Before pivoting to music, Dalt was a geotechnical engineer. It’s a fact that never escapes mention in writings on her work, and for good reason: her compositions, heavy with reverb, feel like expeditions into the deepest of caves, places where the world becomes a distant memory, where the wrong shadow in the right place can trigger fantastical hallucinations. Joined live by drummer Alex Lázaro, she plays this up to its fullest extent as the duo engage in a kind of sonic cave painting, meeting in the middle from opposite approaches. Lázaro, smiling widely behind a bug-eyed pair of sunglasses, pounds out gently grooving tropical on his unique kit, an incredibly wide and tall cage of snares, rototom, and cymbals placed at unnerving heights and angles. Watching him jump and stretch around the absurd architecture of the kit as he crafts thrilling, seemingly improvised intros, and finds creative pockets in the noise for tom rolls or cymbal flourishes, is one of the show’s key pleasures. Dalt meets his wild acrobatics with statuesque calm, splashing colorful walls of synthesized sound around the room out from behind a stack of keyboards. Only occasionally does she step out and around it, and even then, she stalks the stage in slow, measured steps, pausing to stare into the inky darkness above our heads as her voice guides us through it like a gothic siren.

"Before pivoting to music, Dalt was a geotechnical engineer...her compositions, heavy with reverb, feel like expeditions into the deepest of caves, places where the world becomes a distant memory, where the wrong shadow in the right place can trigger fantastical hallucinations."

The contrast between their two energies is hypnotic and seductive.
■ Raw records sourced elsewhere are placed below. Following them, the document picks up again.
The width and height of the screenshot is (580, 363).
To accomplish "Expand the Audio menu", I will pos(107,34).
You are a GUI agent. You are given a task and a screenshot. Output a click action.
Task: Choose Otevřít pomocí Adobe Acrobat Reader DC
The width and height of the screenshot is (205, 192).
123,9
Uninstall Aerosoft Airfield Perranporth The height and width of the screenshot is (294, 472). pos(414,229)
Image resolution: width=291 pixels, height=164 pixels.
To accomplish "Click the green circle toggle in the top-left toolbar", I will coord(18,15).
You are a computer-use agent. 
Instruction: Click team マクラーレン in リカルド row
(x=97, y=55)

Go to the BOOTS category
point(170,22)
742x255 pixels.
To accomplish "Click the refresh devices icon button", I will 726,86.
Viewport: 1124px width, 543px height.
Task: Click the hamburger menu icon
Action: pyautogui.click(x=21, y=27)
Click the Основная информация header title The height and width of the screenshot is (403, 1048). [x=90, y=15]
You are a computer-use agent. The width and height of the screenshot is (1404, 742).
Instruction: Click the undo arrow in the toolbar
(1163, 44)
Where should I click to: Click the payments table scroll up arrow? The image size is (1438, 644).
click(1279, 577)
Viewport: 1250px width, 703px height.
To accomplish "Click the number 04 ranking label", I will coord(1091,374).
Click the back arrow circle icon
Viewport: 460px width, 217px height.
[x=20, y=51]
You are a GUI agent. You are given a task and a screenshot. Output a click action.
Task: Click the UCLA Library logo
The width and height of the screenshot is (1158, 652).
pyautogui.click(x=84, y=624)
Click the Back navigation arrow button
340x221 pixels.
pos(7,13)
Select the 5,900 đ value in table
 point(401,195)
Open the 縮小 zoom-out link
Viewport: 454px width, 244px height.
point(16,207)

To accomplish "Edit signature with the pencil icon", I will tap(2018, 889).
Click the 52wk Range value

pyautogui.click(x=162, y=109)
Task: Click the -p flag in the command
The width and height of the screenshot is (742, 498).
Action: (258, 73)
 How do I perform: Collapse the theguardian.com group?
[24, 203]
They freely use effects to create a two-person dub soundsystem, playing with your perception of time and space by stretching and squeezing the sounds into a dazzling kaleidoscope that churns around Lázaro’s ceaseless, hypnotic beats. Few pauses are taken between songs; when Dalt takes a second to address the crowd, it feels as if we’re being shaken awake from a collective dream.

!Ay¡’s more intensely rhythmic focus and its formal preoccupation with more traditional Latin popular songwriting is no doubt the secret ingredient to the album’s wider success, and I had hoped that it’s more lighthearted tone might translate into a bit of a more festive live experience; maybe we’d see if the experimental crowd can move their hips. The answer was a resounding no, and though it’s tempting to chalk this up to learned behavior—you can only go to so many shows tagged “experimental” featuring a person blasting noise from behind a folding table before the bones in your legs start to lock in place—in this case, I get it. There’s something eerie and overwhelming at work at a Lucrecia Dalt show, an occult, shadowy something that keeps you looking over your shoulder. Like a cave diver, your eyes get used to the darkness, but not enough for you to put your guard down and move freely. Indeed, when Dalt returns to the stage for a brief encore, she’s smirking with a glass of white wine in her hand, looking pleased as hell that she’s put us so effectively under her spell. We’re clapping loudly, but there’s a hint of nervousness running through the crowd: what will she hit us with next? Even if there’s never been a better time to hop on the bandwagon, Lucrecia Dalt keeps you on your toes.